Foreign Journalists Exposed, Scars and All

One overlooked facet amid all the upheavals spurred by the digitization of global media is how it has thrust foreign reporters into the public sphere in their once exotic foreign beats. Though they often remain underpaid and unloved by their editors, foreign correspondents are no longer working in a vacuum.


With the internet’s tentacles spread to the most remote regions, the barrier between reading the news and responding to the news has never been lower. Nor has the barrier been lower for off-the-beaten-track non-journalists who wish to get into the business.

Since time immemorial, foreign reporters–some actually from the nations on which they reported– though most from the US and Europe–filed stories on faraway happenings largely to the ignorance of the reported-on countries. By dint of English or French-only reportage or illiteracy or apathy, the countries in question never read the news, though editions of the foreign papers were often available to them, albeit a few weeks late.

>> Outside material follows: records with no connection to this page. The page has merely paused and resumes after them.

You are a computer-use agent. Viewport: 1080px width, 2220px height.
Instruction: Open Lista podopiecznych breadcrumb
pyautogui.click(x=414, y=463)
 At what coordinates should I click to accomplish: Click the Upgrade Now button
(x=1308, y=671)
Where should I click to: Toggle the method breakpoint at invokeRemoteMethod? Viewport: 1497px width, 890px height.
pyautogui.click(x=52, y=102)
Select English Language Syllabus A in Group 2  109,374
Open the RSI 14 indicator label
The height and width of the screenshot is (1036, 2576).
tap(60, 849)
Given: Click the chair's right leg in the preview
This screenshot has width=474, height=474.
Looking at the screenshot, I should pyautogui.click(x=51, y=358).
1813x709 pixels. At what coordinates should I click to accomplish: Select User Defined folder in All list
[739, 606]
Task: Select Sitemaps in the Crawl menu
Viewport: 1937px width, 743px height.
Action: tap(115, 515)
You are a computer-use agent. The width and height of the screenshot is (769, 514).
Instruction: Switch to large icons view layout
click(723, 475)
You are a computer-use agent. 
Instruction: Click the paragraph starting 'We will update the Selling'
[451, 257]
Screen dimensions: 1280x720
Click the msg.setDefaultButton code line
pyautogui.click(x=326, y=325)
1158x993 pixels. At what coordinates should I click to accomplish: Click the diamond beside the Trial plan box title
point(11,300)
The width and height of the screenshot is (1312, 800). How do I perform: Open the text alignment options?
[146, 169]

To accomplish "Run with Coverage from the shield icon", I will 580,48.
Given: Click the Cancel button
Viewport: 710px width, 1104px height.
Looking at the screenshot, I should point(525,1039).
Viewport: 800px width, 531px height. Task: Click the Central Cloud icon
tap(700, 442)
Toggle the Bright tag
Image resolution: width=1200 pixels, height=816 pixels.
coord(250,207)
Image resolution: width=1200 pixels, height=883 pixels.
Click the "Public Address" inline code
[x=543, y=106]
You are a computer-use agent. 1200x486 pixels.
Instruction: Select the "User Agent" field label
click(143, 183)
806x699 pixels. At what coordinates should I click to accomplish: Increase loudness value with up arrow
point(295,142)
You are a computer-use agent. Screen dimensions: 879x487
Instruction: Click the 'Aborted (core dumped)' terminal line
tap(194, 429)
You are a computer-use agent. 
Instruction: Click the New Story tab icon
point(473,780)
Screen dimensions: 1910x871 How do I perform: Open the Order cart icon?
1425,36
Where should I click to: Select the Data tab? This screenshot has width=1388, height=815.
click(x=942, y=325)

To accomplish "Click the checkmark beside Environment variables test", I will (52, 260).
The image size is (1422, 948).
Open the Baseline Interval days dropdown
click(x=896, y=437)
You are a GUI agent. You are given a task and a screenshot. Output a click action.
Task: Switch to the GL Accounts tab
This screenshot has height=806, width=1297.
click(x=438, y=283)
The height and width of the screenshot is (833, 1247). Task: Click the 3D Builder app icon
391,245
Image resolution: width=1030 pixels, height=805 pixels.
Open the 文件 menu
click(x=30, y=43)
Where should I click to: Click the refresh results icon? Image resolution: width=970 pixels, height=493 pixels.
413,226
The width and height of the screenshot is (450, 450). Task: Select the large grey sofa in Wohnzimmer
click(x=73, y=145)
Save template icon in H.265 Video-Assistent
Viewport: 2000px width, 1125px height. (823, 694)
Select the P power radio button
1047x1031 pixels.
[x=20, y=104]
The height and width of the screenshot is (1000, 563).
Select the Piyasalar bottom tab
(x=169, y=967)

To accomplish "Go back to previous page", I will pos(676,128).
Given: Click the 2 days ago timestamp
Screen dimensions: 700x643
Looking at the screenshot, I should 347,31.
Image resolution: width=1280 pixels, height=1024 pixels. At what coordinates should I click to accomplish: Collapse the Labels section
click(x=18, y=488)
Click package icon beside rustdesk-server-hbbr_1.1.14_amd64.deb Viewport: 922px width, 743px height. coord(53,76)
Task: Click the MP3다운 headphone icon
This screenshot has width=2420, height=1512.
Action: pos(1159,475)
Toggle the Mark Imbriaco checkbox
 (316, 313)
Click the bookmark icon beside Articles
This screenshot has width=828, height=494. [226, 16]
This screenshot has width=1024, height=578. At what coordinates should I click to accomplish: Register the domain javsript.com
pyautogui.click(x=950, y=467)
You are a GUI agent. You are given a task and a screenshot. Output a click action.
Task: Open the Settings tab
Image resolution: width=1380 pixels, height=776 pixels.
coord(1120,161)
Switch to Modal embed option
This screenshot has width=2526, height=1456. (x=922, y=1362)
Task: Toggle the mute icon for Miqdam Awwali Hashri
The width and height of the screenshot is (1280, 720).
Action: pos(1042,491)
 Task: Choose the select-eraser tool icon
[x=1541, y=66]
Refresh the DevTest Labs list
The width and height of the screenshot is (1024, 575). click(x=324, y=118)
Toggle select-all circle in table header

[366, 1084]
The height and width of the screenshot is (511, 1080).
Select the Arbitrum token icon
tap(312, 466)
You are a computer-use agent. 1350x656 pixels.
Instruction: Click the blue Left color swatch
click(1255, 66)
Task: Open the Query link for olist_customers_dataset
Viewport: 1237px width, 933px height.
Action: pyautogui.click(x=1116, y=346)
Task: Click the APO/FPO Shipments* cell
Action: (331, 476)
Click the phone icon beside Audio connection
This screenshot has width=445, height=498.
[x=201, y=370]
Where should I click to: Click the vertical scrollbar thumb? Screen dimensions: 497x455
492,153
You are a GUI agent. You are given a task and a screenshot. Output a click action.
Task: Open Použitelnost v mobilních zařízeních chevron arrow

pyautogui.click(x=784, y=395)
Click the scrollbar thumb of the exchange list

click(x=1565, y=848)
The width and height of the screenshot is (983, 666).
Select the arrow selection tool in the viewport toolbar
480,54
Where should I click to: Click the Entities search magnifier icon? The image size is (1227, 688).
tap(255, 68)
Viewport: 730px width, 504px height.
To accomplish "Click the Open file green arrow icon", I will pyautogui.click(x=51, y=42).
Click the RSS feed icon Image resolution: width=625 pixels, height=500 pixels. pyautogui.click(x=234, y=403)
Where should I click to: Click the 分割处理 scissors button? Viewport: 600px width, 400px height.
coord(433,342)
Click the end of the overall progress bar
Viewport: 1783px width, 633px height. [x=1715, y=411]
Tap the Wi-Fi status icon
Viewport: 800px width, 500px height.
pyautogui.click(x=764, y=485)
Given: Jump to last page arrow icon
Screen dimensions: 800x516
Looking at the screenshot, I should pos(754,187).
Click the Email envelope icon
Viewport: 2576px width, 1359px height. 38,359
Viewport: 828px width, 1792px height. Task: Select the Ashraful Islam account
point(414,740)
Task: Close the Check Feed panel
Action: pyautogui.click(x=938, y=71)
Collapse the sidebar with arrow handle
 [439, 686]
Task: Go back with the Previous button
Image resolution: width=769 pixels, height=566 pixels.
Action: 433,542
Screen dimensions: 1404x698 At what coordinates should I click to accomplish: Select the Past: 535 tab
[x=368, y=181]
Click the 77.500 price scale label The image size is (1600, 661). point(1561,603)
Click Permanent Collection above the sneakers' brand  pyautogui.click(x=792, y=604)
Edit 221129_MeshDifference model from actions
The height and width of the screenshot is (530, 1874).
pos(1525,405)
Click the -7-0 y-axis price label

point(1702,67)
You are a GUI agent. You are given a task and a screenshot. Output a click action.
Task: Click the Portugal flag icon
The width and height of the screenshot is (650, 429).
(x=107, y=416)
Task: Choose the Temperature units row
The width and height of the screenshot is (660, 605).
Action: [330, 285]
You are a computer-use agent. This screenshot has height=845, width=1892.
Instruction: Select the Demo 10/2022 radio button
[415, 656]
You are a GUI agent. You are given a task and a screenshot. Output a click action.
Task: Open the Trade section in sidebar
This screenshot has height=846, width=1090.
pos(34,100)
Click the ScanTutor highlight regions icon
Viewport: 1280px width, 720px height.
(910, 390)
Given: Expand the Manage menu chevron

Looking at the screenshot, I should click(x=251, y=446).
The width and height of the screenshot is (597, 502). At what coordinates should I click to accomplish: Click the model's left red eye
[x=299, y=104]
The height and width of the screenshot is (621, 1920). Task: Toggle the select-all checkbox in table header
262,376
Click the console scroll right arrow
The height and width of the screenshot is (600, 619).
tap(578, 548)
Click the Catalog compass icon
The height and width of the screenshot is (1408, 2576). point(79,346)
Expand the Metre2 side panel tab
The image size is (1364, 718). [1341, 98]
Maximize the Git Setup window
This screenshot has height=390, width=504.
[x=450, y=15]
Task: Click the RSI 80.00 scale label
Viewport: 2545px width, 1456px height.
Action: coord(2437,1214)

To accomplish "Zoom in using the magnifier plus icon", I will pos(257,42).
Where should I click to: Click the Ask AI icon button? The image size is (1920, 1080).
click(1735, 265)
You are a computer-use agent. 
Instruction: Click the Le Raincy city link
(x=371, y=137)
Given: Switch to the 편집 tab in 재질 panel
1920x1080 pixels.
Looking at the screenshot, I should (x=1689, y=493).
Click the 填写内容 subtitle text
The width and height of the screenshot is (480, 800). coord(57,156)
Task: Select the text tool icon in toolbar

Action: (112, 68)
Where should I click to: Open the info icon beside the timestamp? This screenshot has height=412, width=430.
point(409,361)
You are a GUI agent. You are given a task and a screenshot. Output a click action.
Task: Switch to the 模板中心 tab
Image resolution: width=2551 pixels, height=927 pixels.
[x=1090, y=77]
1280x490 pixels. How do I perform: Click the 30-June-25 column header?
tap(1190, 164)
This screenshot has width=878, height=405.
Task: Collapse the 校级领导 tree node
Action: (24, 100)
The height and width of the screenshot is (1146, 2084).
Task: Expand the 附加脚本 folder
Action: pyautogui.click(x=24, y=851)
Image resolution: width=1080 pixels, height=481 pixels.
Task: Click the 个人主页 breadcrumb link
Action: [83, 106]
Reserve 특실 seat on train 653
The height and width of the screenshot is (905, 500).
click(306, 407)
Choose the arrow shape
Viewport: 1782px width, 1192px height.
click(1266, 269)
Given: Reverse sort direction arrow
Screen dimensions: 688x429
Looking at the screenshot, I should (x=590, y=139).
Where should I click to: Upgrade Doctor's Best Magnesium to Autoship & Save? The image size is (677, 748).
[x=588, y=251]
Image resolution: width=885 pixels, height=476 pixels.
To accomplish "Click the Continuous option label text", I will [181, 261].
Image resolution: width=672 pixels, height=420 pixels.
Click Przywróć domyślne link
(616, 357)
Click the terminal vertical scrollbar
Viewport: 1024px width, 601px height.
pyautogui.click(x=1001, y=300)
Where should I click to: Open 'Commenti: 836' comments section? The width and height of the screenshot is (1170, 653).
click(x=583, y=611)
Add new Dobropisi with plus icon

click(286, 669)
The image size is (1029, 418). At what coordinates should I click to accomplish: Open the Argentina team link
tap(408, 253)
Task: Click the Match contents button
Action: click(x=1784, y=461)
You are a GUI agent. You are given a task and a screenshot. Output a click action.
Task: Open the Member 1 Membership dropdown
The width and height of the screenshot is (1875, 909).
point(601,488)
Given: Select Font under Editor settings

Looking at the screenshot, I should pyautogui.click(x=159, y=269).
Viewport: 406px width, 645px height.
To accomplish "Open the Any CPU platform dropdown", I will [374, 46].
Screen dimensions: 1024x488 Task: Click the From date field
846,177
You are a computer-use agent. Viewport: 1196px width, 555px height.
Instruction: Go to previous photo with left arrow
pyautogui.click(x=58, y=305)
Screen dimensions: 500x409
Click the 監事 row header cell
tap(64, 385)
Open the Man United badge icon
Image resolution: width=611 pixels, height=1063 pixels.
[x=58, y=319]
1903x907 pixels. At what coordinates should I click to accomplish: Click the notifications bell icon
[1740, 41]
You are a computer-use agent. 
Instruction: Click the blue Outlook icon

Today myriad platforms exist for locals to vet the correspondence. On Facebook and elsewhere, cultural notes are double-checked, alternate spellings are suggested, and, most importantly, the local view on events–often wholly absent in some countries’ tightly controlled national press–is argued. Global Post has made waves responding to the new situation in the field. From their not-so exotic locales, battalion’s of freelancers write stories, all of which can be commented on by readers. Though they are still spread too thinly to catch all the newsworthy items, correspondents at least have an active audience in their neighborhoods which is more than many American papers can claim right now.